I have spent a lot of time in academia, and the last four years at commercial startups, including running a few myself. This gives me a special vantage point on upcoming computing areas – I want to jump over what’s interesting now to what will be interesting in 5 years. My current job hunt has been a really great excuse to do an industry overview and talk to everyone; I honestly wish I could do a two-month sabbatical each year and go spend a day talking to every single interesting company or research organization.
In the next decade, the most interesting computing trends to me are:
– Synchronicity and Liveness
– Cyborgized Cognition
– Telepresence Embodiment
I want to work on these problems whether in research, or commercially. If you work in this area and want to just chat, or hire me, give me an email, or tweet.
I’m going to talk about the next decade shortly, but first here are a few trends I participated in that changed significantly over the last decade:
Tabletop Computing used to be a big deal, with the Microsoft Surface, DiamondTouch and interactive wall displays. My Master’s Degree was all about tabletop computing. However we don’t really have anything exciting happening in this area now – nobody does day-to-day computing on or around horizontal surfaces. The only interesting game in town is maybe TiltFive.
Spatial Computing as a term has managed to get out of tech and academic circles and into general discussion. This is great – it’s a useful summary of all the interesting work happening in Computer Vision, AR, VR and Volumetric Capture. Previous attempts to summarize the field fell into useless 360 vs Stereo or AR vs VR vs XR vs “Cinematic Reality” hair-splitting.
Gestural Interaction was how I thought (and many people still think) we’d interact with computers in the future. The idea of implicit input, or that maybe people will learn American Sign Language to talk to computers, is such an enticing idea that it’s drawn too many people in. But gestural interaction has failed to get real traction. There’s just too much noise in real-life gestural environments. Most gestures actively used in hand-tracking UIs are indexical instead of symbolic, and keyboards and voice interaction still being most important.

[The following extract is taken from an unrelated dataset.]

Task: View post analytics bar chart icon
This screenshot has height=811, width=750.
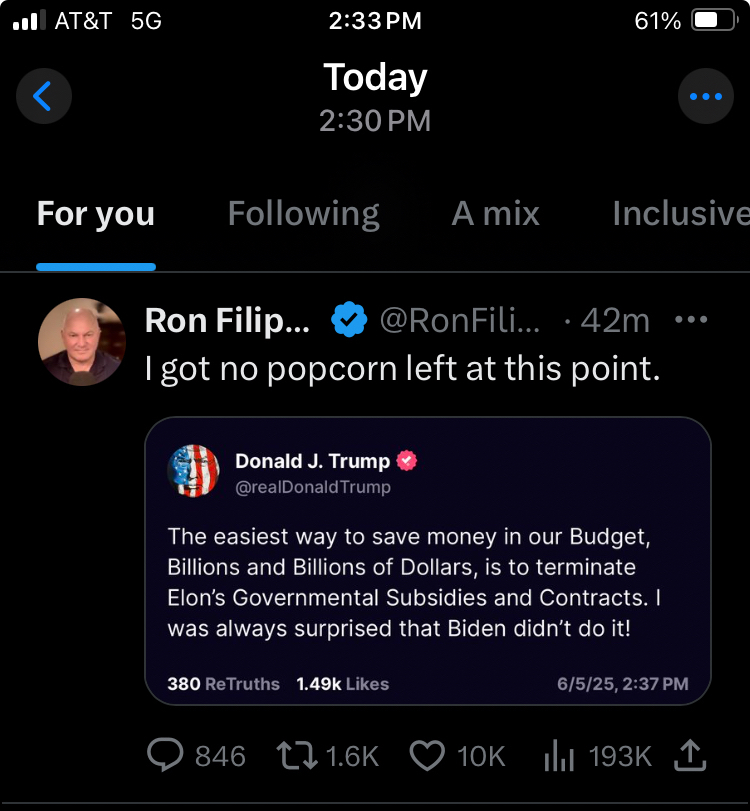Action: (558, 757)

Deep Learning unfortunately means too many things right now. Anything that involves some statistical analysis is now called Deep Learning. Marketers that used to use SPSS to analyze Likert scores instead use differently-branded software packages to do deep learning, with an unclear change in actionability. Doing an analysis of an image based on edge detection could be construed as using a small CNN, so it is now called Deep Learning, too. I’m not trying to gatekeep, but I do wish that in general people were more specific, and didn’t use an obfuscated deep learning technique when a much clearer tool like linear regression works totally fine and is easy to understand.
Let me tell you what I’m excited about for the next decade of computing
Synchronicity and Liveness
We are so used to the convenience of asynchronous communication that it’s now common to text or schedule in advance of calling, and that calling someone without warning is considered either rude and requires an apology, or a potential emergency. In timezone-distributed tech circles, almost every meeting is a Google Calendar invite. Messages are sent slightly before or after the scheduled time, with either an apology that someone is only slightly late, or seeking confirmation that the meeting is still on. There’s just too much overhead.

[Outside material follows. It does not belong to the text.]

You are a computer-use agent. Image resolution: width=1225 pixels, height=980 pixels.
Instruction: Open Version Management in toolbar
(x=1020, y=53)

To have quality synchronous time, people still fly in to meetings. This has been a bit bizarre during my current job hunt as companies have spent probably mid-five-figures now flying and hotelling me various places, only to have many of my “onsite” meetings happen in a single-person conference room with a remote employee over Zoom.
Slack usage is pervasive at tech companies of all sizes, since instant messaging is better than emails for quick, time sensitive communication. However, if an employee gets overwhelmed with notifications, they tend to turn them off. Incentives for communicating honestly about your availability are misaligned, and in-person cues about availability aren’t properly translated.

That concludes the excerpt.